> Information given:

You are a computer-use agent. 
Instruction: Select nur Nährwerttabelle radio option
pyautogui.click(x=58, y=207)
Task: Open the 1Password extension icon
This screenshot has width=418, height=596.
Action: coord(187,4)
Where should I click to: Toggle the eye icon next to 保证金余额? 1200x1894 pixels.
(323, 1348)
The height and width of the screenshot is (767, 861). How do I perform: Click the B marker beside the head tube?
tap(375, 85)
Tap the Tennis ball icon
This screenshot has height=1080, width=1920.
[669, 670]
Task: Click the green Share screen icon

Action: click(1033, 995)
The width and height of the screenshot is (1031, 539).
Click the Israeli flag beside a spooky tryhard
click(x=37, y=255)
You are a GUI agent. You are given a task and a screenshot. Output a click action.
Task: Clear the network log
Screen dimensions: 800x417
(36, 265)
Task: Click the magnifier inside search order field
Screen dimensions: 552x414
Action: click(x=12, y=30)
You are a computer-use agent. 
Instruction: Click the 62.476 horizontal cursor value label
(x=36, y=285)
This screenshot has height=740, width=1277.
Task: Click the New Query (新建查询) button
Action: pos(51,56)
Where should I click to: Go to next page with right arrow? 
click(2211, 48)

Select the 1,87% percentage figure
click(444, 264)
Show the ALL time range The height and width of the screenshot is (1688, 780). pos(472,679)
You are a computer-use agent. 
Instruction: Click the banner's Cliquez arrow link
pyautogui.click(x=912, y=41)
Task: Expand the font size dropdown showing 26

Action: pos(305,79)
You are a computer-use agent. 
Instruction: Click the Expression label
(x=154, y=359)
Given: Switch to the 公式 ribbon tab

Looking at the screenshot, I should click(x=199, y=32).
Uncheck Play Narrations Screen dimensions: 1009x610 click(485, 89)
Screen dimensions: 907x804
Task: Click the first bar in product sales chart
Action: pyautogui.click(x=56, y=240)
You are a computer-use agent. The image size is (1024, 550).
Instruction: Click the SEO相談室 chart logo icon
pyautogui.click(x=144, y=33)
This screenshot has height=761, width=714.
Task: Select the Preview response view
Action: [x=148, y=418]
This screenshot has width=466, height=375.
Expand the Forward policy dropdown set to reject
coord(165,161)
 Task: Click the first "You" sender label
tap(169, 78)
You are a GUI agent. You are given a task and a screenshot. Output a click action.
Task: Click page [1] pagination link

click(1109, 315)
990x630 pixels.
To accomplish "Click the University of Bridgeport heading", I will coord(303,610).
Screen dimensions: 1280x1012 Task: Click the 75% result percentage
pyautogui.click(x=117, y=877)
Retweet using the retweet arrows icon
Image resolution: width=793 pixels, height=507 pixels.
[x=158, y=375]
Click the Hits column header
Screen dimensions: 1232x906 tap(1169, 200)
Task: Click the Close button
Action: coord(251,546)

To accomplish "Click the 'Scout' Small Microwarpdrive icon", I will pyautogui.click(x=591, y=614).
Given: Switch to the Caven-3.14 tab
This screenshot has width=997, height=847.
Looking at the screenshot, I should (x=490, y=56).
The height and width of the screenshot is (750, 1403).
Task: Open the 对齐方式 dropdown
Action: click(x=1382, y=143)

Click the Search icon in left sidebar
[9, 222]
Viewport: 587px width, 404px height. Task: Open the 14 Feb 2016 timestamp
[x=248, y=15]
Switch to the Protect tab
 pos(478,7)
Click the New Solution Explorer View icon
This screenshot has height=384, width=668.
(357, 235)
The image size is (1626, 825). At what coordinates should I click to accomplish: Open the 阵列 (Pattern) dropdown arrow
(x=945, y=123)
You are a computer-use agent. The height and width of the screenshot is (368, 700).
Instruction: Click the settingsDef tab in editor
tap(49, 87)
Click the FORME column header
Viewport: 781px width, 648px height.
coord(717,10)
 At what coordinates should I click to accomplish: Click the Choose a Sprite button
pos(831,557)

> Task details:
Taking the records from the top, repeat each line exactly until you have repeated the line that contains "You are a computer-use agent. The image".

> Answer for the task:
You are a computer-use agent. 
Instruction: Select nur Nährwerttabelle radio option
pyautogui.click(x=58, y=207)
Task: Open the 1Password extension icon
This screenshot has width=418, height=596.
Action: coord(187,4)
Where should I click to: Toggle the eye icon next to 保证金余额? 1200x1894 pixels.
(323, 1348)
The height and width of the screenshot is (767, 861). How do I perform: Click the B marker beside the head tube?
tap(375, 85)
Tap the Tennis ball icon
This screenshot has height=1080, width=1920.
[669, 670]
Task: Click the green Share screen icon

Action: click(1033, 995)
The width and height of the screenshot is (1031, 539).
Click the Israeli flag beside a spooky tryhard
click(x=37, y=255)
You are a GUI agent. You are given a task and a screenshot. Output a click action.
Task: Clear the network log
Screen dimensions: 800x417
(36, 265)
Task: Click the magnifier inside search order field
Screen dimensions: 552x414
Action: click(x=12, y=30)
You are a computer-use agent. 
Instruction: Click the 62.476 horizontal cursor value label
(x=36, y=285)
This screenshot has height=740, width=1277.
Task: Click the New Query (新建查询) button
Action: pos(51,56)
Where should I click to: Go to next page with right arrow? 
click(2211, 48)

Select the 1,87% percentage figure
click(444, 264)
Show the ALL time range The height and width of the screenshot is (1688, 780). pos(472,679)
You are a computer-use agent. 
Instruction: Click the banner's Cliquez arrow link
pyautogui.click(x=912, y=41)
Task: Expand the font size dropdown showing 26

Action: pos(305,79)
You are a computer-use agent. 
Instruction: Click the Expression label
(x=154, y=359)
Given: Switch to the 公式 ribbon tab

Looking at the screenshot, I should click(x=199, y=32).
Uncheck Play Narrations Screen dimensions: 1009x610 click(485, 89)
Screen dimensions: 907x804
Task: Click the first bar in product sales chart
Action: pyautogui.click(x=56, y=240)
You are a computer-use agent. The image size is (1024, 550).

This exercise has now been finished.